Une enquête issue du hors-série Franchise de L'Express à paraître le 17 mars.
Faire ce que l'on aime, s'épanouir, réussir! A l'heure du Covid, de nombreux Français se demandent s'ils n'auraient pas intérêt à se mettre à leur compte pour changer de vie. La franchise pourrait fournir une réponse à leur quête du Graal. Avec ce mode d'entrepreneuriat accompagné, les créateurs ne partent pas d'une page blanche, mais profitent d'un concept clefs en main, de processus rodés et d'un ensemble de services tout au long de leur parcours. Résultat : leur démarrage est facilité, ils se développent plus rapidement et affichent de meilleures performances, même en ces temps difficiles. Ainsi, 67 % des franchisés installés reconnaissent avoir mieux résisté à la crise qu'un commerçant isolé* et 87 % recommandent le modèle de la franchise à un entrepreneur qui aimerait se lancer (1). "C'est un vrai accélérateur de réussite pour les candidats", confirme Rémi de Balmann, avocat au cabinet D, M & D et coordinateur du collège des experts de la Fédération française de la franchise (FFF).
Un chef d'entreprise... sous contrat
La formule a cependant ses exigences. Elle impose de respecter un certain nombre de règles en matière de procédure, de normes, de communication... "Le franchisé est un entrepreneur indépendant, mais il n'est pas totalement libre de ses choix", prévient Rose-Marie Moins, directrice développement et animation à la FFF. Il ne peut pas, par exemple, changer l'aménagement ou la signalétique de son magasin comme il l'entend, ni choisir de nouveaux fournisseurs et aller à l'encontre de la politique d'achat du groupe. Il doit respecter la ligne de conduite du franchiseur et, parfois, réaliser des investissements à contrecoeur (campagne de communication, nouveau mobilier...).
Les têtes brûlées de l'entrepreneuriat et ceux qui sont animés d'une forte envie de liberté risquent d'être déçus par les limites du contrat. Ils auront plutôt intérêt à entreprendre en solo ou à viser un tout jeune réseau de franchise dans lequel ils auront davantage de liberté. A l'inverse, ceux qui croient qu'ils n'auront rien à faire - sous prétexte qu'ils réitèrent un succès - se méprennent. Un esprit entrepreneurial, doublé d'un sens du défi, est un minimum. "Le franchisé est un chef d'entreprise, il doit faire tourner sa boutique, prendre des décisions de gestion tous les jours et posséder le sens du commerce", insiste Rose-Marie Moins.
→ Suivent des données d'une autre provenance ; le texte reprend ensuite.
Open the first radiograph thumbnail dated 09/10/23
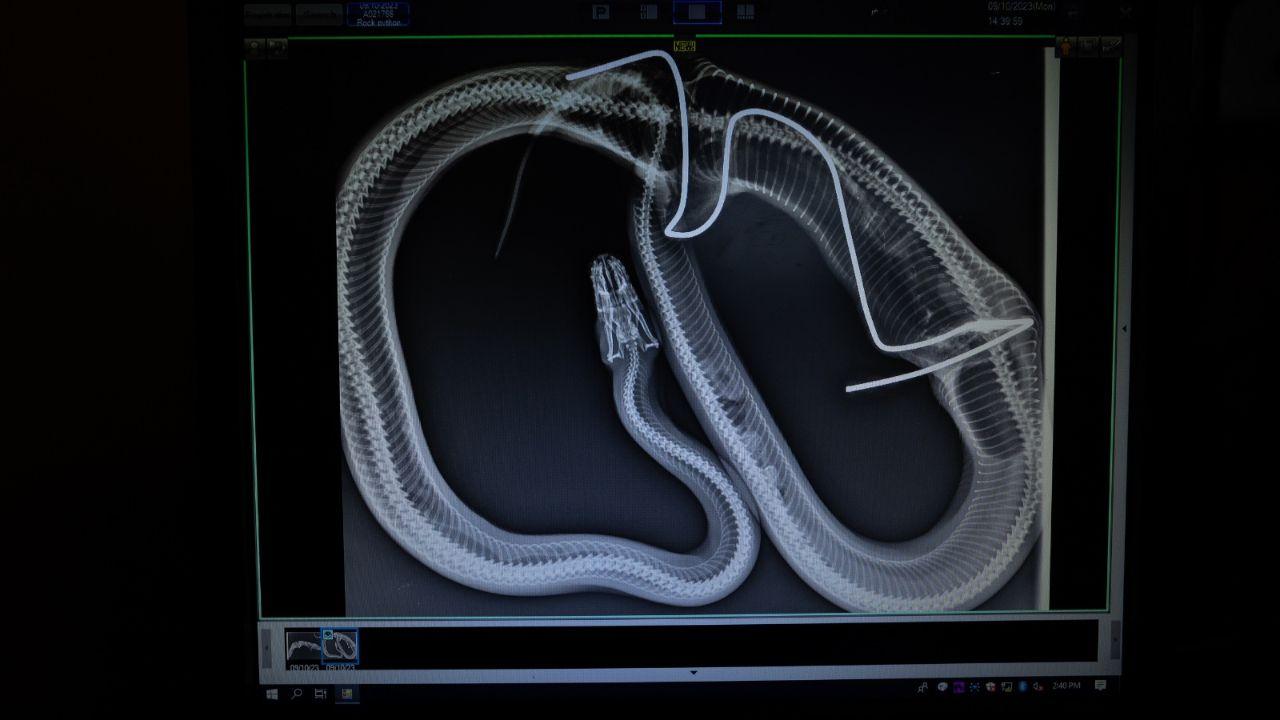This screenshot has width=1280, height=720. coord(303,648)
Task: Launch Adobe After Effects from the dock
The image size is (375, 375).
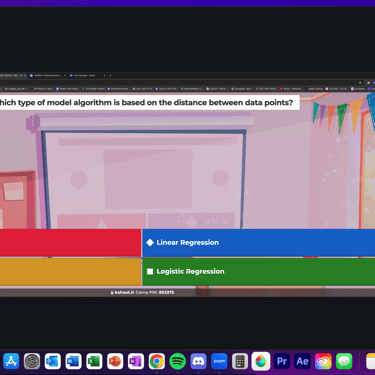Action: (302, 361)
Pour gérer une boutique physique (fleurs, boulangerie, restaurant, mobilier...), il est recommandé d'avoir une âme de commerçant pour accueillir les clients, les renseigner et les fidéliser. Les activités de services (immobilier, aide à la personne, réparation en tout genre...) nécessitent en revanche le sens des affaires et des qualités de commercial car il faudra prospecter, relancer et négocier. Des capacités d'adaptation et de polyvalence sont également indispensables, particulièrement pour les anciens salariés en reconversion qui, du jour au lendemain, se retrouvent au four et moulin, à gérer les stocks, les pannes d'ordinateur, la comptabilité et le personnel. "Ils sont à la fois patron, papa et psy", plaisante Rose-Marie Moins.